What you need to do —
Reproduce without any pictures the lines from the one that contains "Task: Click the teal footer bar" through the end of the records, exactly as written.

··· Given records

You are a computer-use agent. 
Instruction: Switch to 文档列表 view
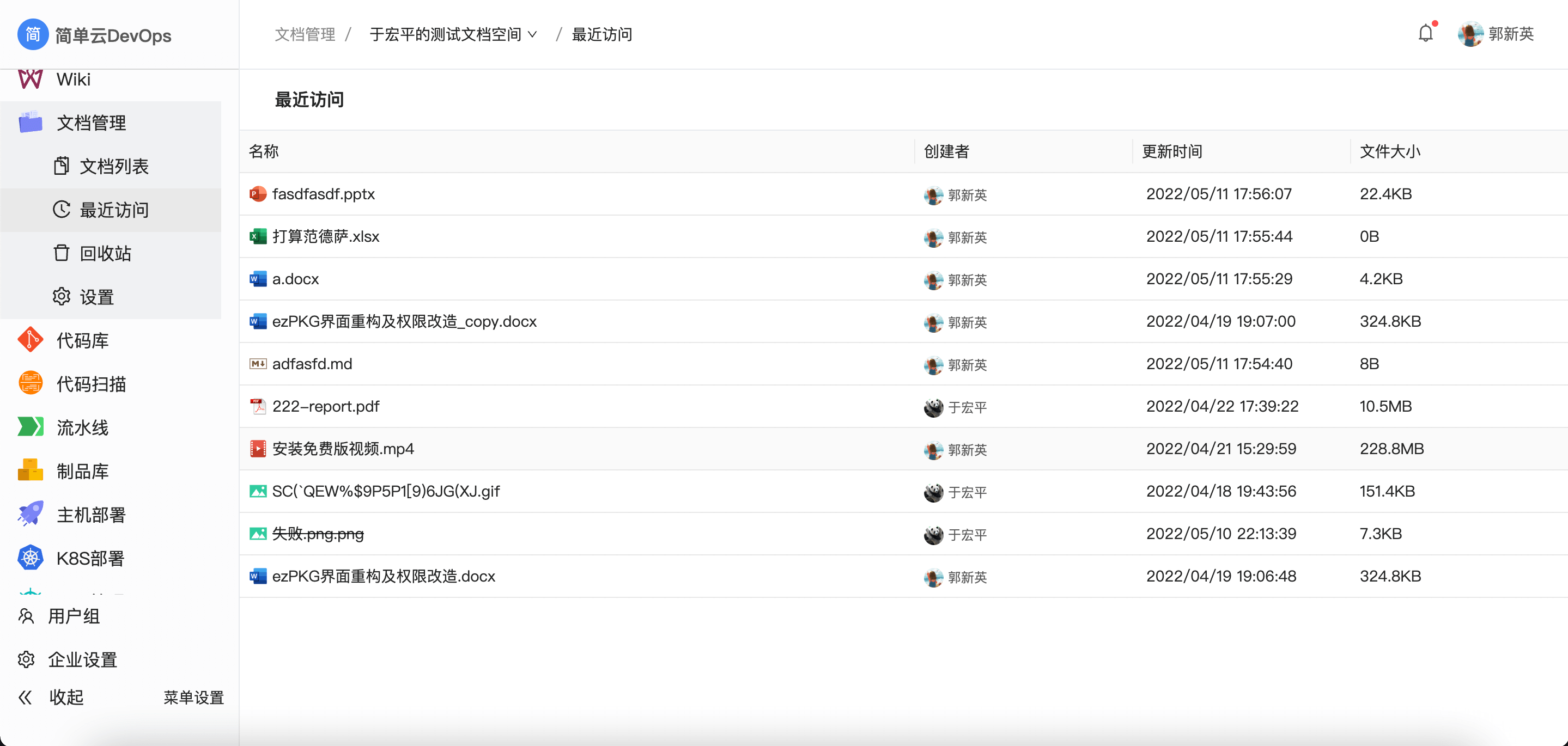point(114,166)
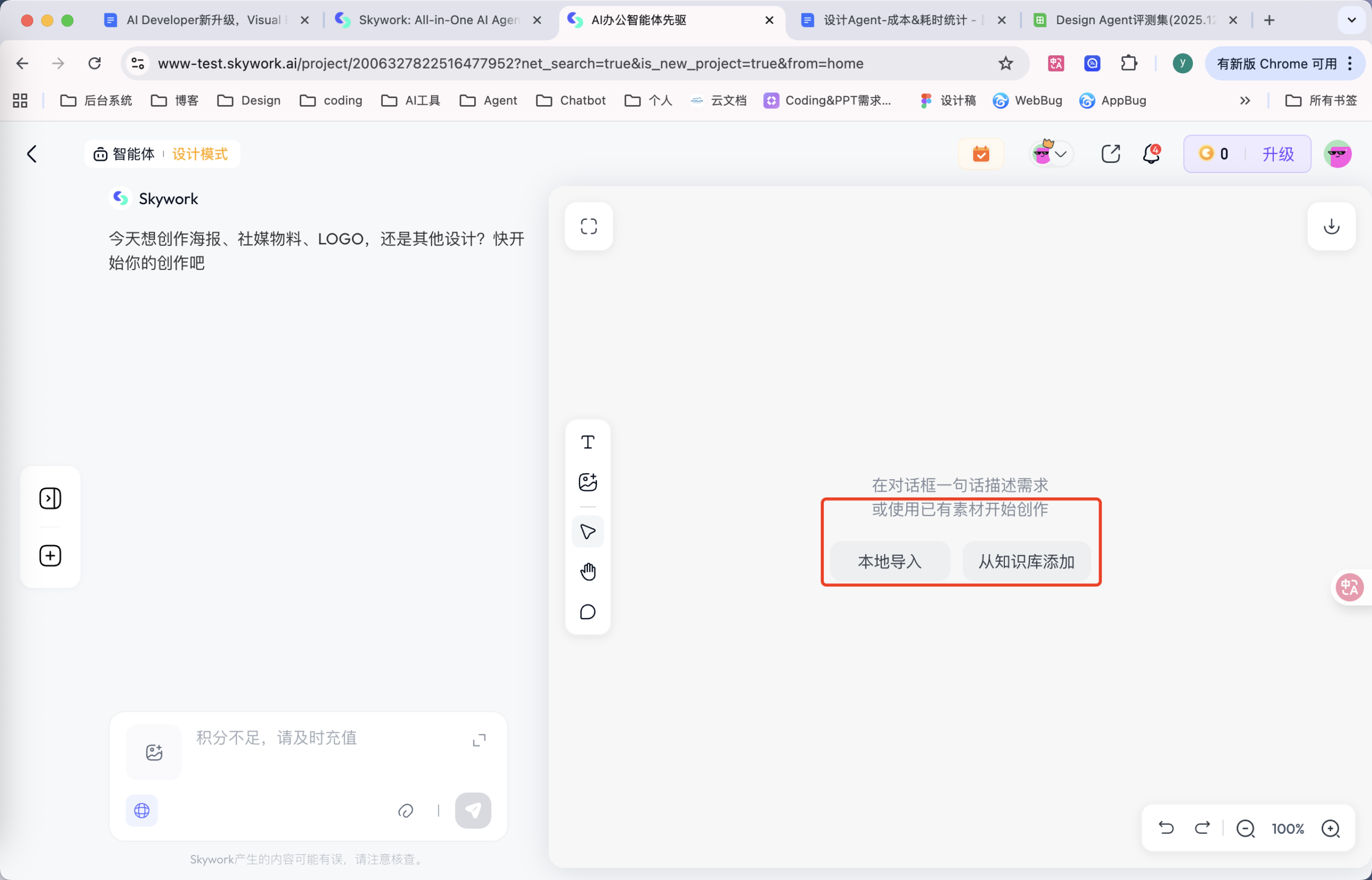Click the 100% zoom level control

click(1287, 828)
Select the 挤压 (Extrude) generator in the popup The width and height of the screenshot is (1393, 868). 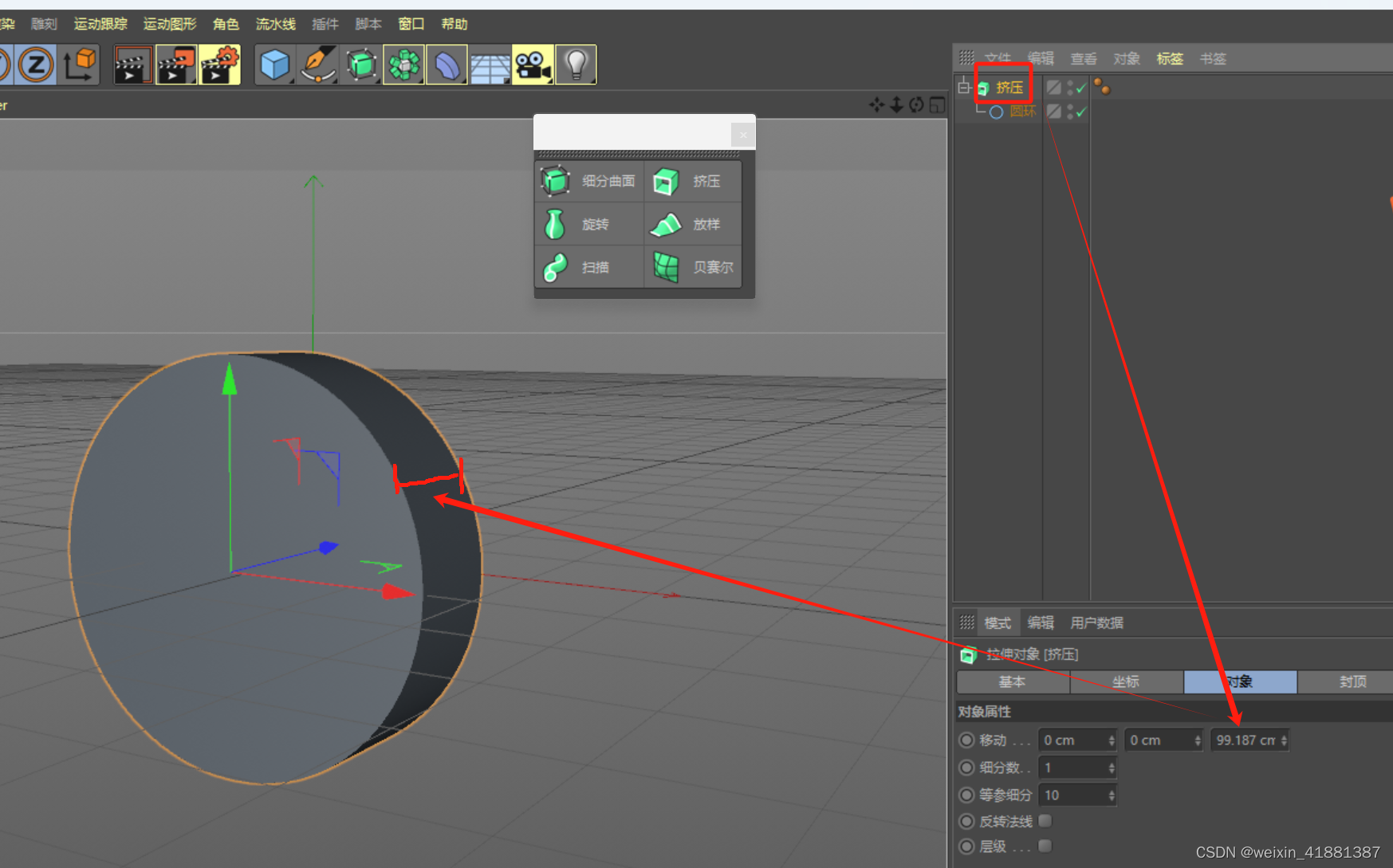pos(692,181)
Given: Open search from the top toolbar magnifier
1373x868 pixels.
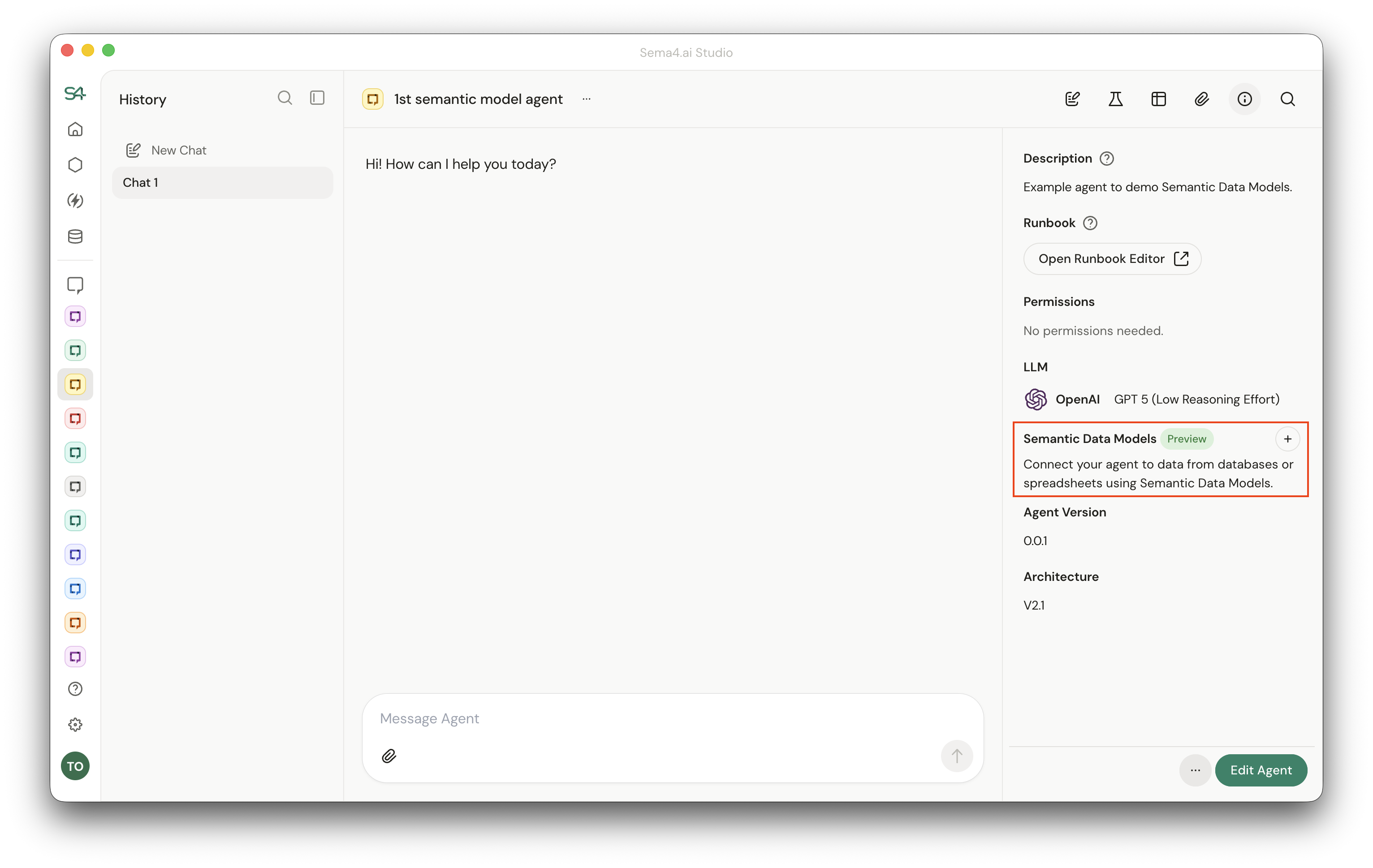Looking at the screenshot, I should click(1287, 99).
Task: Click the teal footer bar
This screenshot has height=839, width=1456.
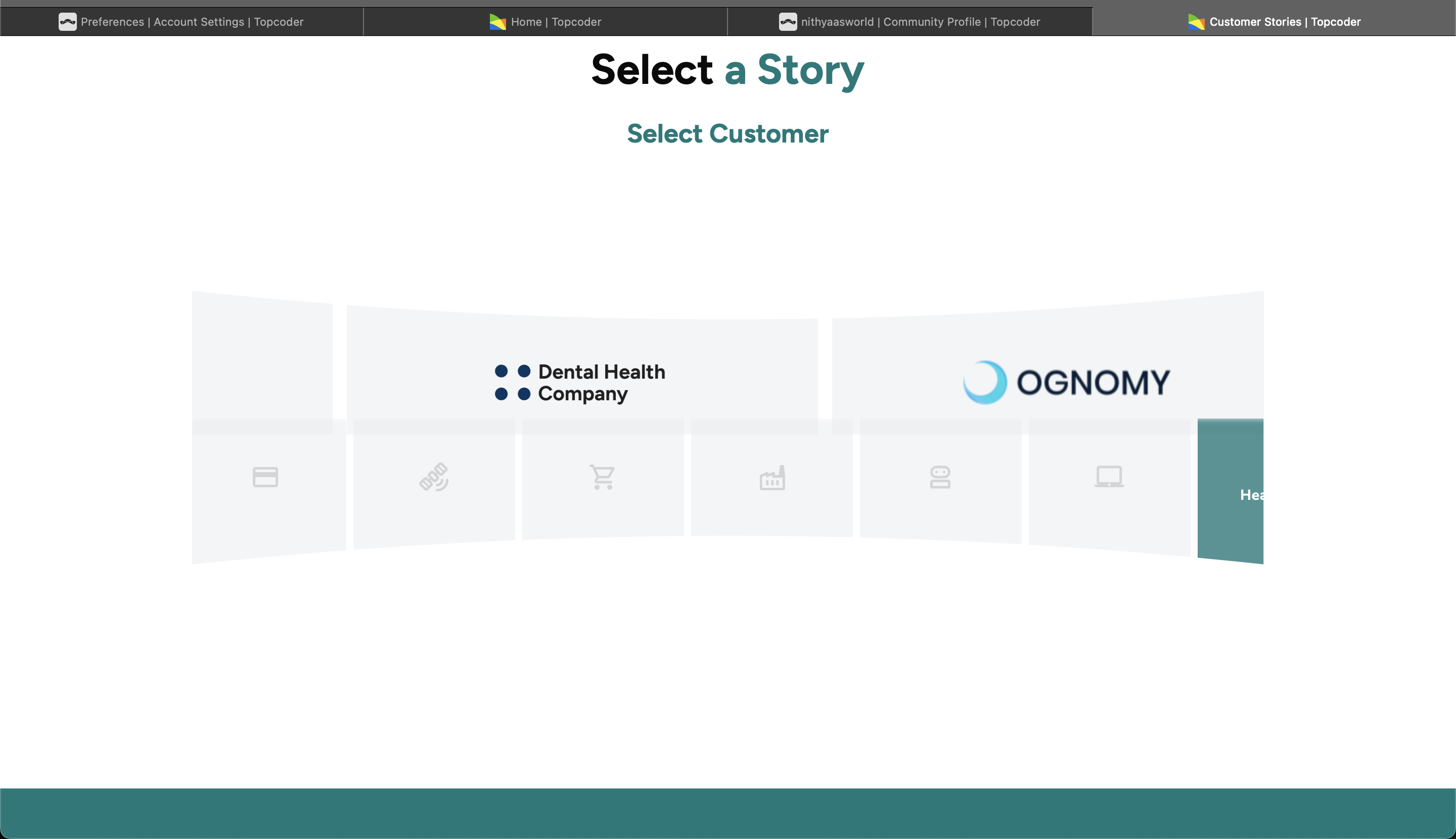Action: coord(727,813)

······

Expected output —
Task: Click the teal footer bar
This screenshot has height=839, width=1456.
Action: coord(727,813)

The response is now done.